> **Document text**:
● ● ● ●

2000 human spaceflight selection of seventeen; "The Bugs"

NASA Astronaut Group 18, nicknamed The Bugs, was a group of 17 astronaut candidates selected by NASA in 2000. The class consisted of seven pilots and ten mission specialists, who began astronaut training in August 2000.

==Pilots==
- Dominic A. Antonelli (2 flights)
  - Pilot, STS-119 (Discovery)
  - Pilot, STS-132 (Atlantis)
- Eric A. Boe (2 flights)
  - Pilot, STS-126 (Endeavour)
  - Pilot, STS-133 (Discovery)
- Kevin A. Ford (2 flights)
  - Pilot, STS-128 (Discovery)
  - Soyuz TMA-06M
    - Flight engineer, Expedition 33
    - ISS commander, Expedition 34
- Ronald J. Garan, Jr. (2 flights)

● ● ● ●

> **Data extract**:
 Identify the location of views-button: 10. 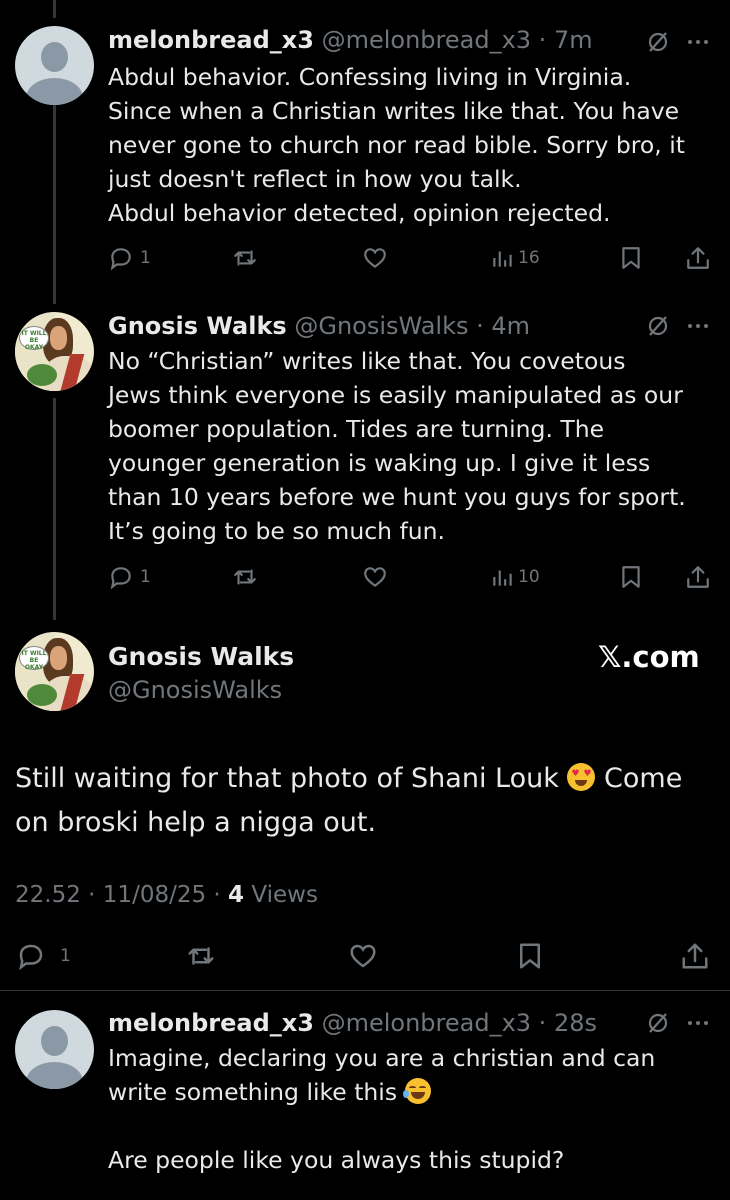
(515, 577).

● ● ● ●

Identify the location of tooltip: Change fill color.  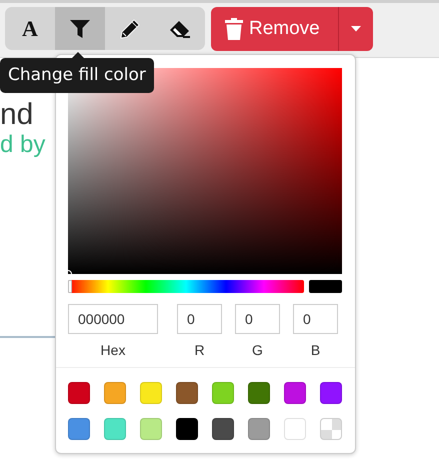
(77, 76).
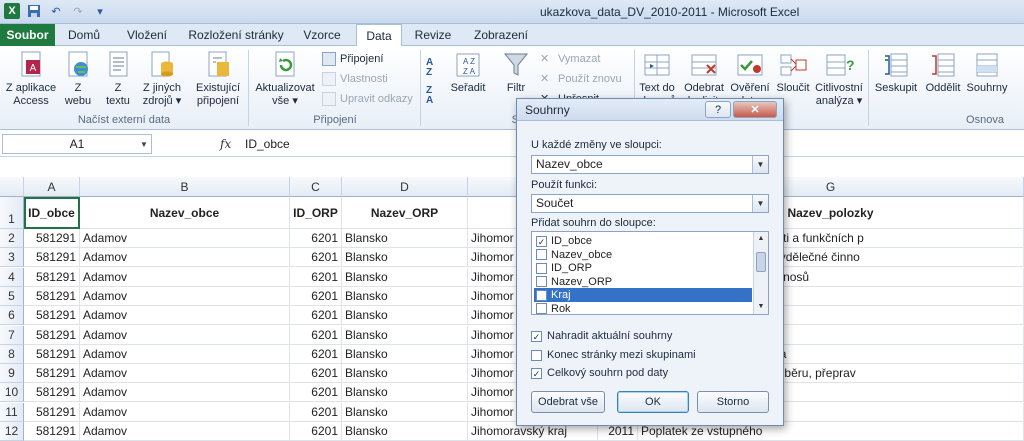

● ● ● ●

In the text on NASA Astronaut Group 18, rewrite the passage beginning at the words "NASA Astronaut Group" and stopping after "in August 2000.", swapping "mission specialists" for "science specialists".

> **Written reply**:
NASA Astronaut Group 18, nicknamed The Bugs, was a group of 17 astronaut candidates selected by NASA in 2000. The class consisted of seven pilots and ten science specialists, who began astronaut training in August 2000.